製薬企業と医師の関係と聞くと、私には医学生時代の臨床研究不正の報道の記憶が呼び起こされます。
私が在学中の2014年には母校である東京大学医学部の進めていた「J-ADNI」研究のデータ改竄疑惑の報道、慢性骨髄性白血病治療薬の臨床研究の「SIGN研究」で開発元であるノバルティスが不適切な形で研究に関わった疑惑などが報じられました。
東京大学の臨床研究と製薬企業との関係性に疑惑が浮上していました。
製薬会社が開発した薬剤の研究結果を有利にしようと関与したのではないかという疑惑が浮かんだわけです。
その当時、医学部6年生であった私の同期の岡崎幸治を中心とした、5人の東大医学部生は連名で、大学の総長、医学部長、病院長に事態の説明を求める公開質問状を提出しました。
質問状を提出するという記者会見は夜7時のNHKのニュースでも報道され、世間にも大きく注目されました。

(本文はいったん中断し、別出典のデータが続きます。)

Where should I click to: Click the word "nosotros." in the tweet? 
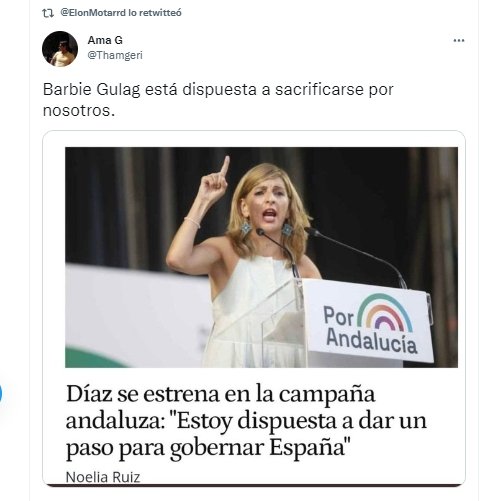(x=79, y=111)
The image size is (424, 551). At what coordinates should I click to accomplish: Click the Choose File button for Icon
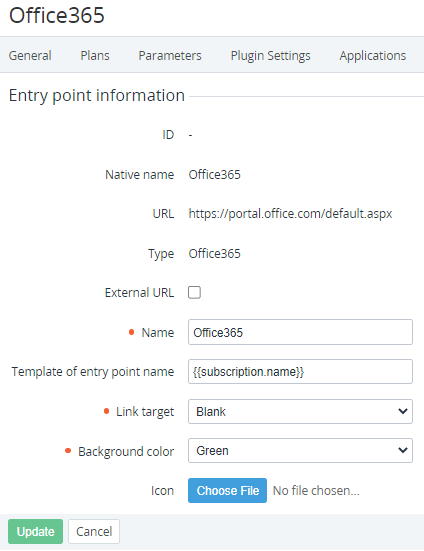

私も共に連名しました。最終的には学内で臨床研究について考える会という会合が開催され、学生に対する説明が行われました。
学生時代のこのエピソードは、医師と製薬企業の関係性の透明化が、研究や社会的にも重要な意味を持つという強烈な印象を与えました。
ワセダクロニクルという組織
今回の研究で新鮮であったのは、ジャーナリストという異職種と共に活動を進めたことです。ワセダクロニクルというジャーナリズムNGOは元朝日新聞記者の渡辺周さんを中心に有志で組織された団体です。
既存の団体からの影響を排除するために活動は原則寄付、活動するスタッフは、普段は他の職業や学生を、時間を見つけて手弁当で調査を行うという利益度外視の志で活動しています。
データベースの作成には製薬会社各社から集めた、30万件を超えるデータを整理する気の遠くなるような作業が必要でしたが、少ない人数でやり遂げていました。
誤表記の修正、追加のデータの入力、統合など多くの作業時間をかけた結果、データベースは2019年1月15日にワセダクロニクルのホームページ上で公開されています。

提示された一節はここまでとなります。